Abstract: The tribe Knoxieae consists of genera formerly included in (at least) four tribes of the Rubiaceae (the coffee family). Apart from Knoxia itself, which is mainly Indomalesian, the group is from Africa and Madagascar. Most genera are herbaceous or shrubby, but small trees are also present. They generally have fimbriate, colleter-tipped stipules and five-merous flowers with unequal calyx lobes. We present a molecular phylogeny of the group (based on two chloroplast markers, rps16 and trnT-F, and the nuclear ITS) and discuss the morphological support for the resulting groups and the taxonomic consequences of the phylogeny. Two hundred and sixty-one new sequences from 90 species have been obtained. Of the 19 genera of the Knoxieae, all but three (two monotypic and one with two species) are represented. The genera Calanda, Chlorochorion, Neopentanisia, and Paraknoxia are merged with Pentanisia. Pentas is shown to be not monophyletic and is split into the new genera Phyllopentas, Dolichopentas, and Rhodopentas. We also suggest the Pentas subgenera Megapentas and Chamaepentadoides be included in Chamaepentas. The genus Carphalea is also shown to be not monophyletic and for the African members of the genus (section Dirichletia) the name Dirichletia should be used. Placopoda is suggested to be merged with Dirichletia. Triainolepis is enlarged to include Paratriaina and Thyridocalyx. The tribal position of Lathraeocarpa is discussed. Twenty-nine new combinations for species and seven for infraspecific taxa are made. A key to the genera of Knoxieae is provided.

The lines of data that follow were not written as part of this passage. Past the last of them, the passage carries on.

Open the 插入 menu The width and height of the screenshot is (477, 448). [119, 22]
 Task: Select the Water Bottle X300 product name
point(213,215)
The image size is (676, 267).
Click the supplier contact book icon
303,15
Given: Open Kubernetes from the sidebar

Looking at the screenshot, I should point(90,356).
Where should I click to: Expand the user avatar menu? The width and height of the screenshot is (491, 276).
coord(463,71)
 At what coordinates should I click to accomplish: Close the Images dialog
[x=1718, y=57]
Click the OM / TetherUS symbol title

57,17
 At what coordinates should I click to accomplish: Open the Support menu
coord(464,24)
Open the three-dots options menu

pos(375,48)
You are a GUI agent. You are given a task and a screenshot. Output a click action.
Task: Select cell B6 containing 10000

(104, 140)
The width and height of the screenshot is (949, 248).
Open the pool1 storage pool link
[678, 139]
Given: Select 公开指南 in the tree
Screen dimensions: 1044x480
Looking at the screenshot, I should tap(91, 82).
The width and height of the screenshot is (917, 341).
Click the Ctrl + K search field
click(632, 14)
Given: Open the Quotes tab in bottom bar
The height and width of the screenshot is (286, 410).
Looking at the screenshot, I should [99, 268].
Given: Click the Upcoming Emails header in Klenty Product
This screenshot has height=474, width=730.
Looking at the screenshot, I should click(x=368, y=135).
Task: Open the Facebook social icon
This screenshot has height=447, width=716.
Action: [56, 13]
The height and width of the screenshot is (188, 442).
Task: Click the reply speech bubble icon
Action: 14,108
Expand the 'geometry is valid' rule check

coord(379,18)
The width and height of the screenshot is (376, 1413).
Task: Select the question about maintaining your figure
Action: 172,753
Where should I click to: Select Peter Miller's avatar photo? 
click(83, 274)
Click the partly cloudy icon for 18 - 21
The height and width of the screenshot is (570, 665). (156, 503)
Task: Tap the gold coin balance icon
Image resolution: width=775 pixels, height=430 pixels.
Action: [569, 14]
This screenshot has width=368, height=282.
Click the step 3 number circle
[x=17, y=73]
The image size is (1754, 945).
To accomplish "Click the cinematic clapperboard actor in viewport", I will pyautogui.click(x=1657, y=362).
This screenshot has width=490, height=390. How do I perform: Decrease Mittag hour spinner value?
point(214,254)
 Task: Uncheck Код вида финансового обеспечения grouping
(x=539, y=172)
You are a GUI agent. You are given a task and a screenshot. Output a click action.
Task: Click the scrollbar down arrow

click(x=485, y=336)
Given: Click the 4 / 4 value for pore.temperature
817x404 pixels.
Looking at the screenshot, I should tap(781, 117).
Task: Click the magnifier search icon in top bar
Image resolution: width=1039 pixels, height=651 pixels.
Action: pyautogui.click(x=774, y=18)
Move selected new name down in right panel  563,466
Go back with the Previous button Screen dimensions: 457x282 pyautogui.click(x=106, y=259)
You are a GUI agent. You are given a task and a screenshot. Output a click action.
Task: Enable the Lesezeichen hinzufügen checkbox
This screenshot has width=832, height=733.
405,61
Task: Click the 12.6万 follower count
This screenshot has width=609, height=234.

Paraphyly of Paederieae, recognition of Putorieae and expansion of Plocama (Rubiaceae-Rubioideae)

Abstract: This thesis deals with phylogenetic relationships at different taxonomic levels. All the plants studied are or have been included in the order Gentianales, which comprises about 17 200 species. The phylogenies are based on parsimony analyses of nucleotide sequence data (DNA) from different regions in the chloroplast genome, but morphological characteristics have also been studied. Analyses of sequence data from the genes rbcL and ndhF provide the interfamilial structure of the order Gentianales, shown to comprise the families Apocynaceae (incl. Asclepiadaceae), Gelsemiaceae, Gentianaceae, Loganiaceae, and Rubiaceae. Exclusion of certain genera from the Loganiaceae is confirmed and their phylogenetic positions are clarified. Some of these genera remain within the Gentianales, while others belong to other orders. Exclusion of the tribe Buddlejeae from the Loganiaceae is confirmed, and a monophyletic group formed by Buddleja, Emorya, Gomphostigma, and Nicodemia is recognized and placed in the Lamiales. The Loganiaceae s.str. forms, after these exclusions, a strongly supported monophyletic group comprising 13 genera. The tribe Paederieae in the family Rubiaceae is analysed using sequence data from the regions rbcL gene, rps16 intron, and the regions trnT-F, and is shown to be paraphyletic. These results lead to a new circumscription of Paederieae comprising the genera Leptodermis, Paederia, Serissa, and Spermadictyon. The tribe Putorieae is reestablished with the single genus Plocama, including 34 species. Aitchisonia, Choulettia, Crocyllis, Gaillonia, Jaubertia, Pseudogaillonia, Pterogaillonia, and Putoria are reduced to synonyms of Plocama based on the molecular analyses and morphological studies. The Mediterranean species of the re-circumscribed Plocama, previously segregated as the genus Putoria, are revised. Two species, Plocama calabrica and P. brevifolia, are recognized, their synonymics are established, and seven lectotypes are selected.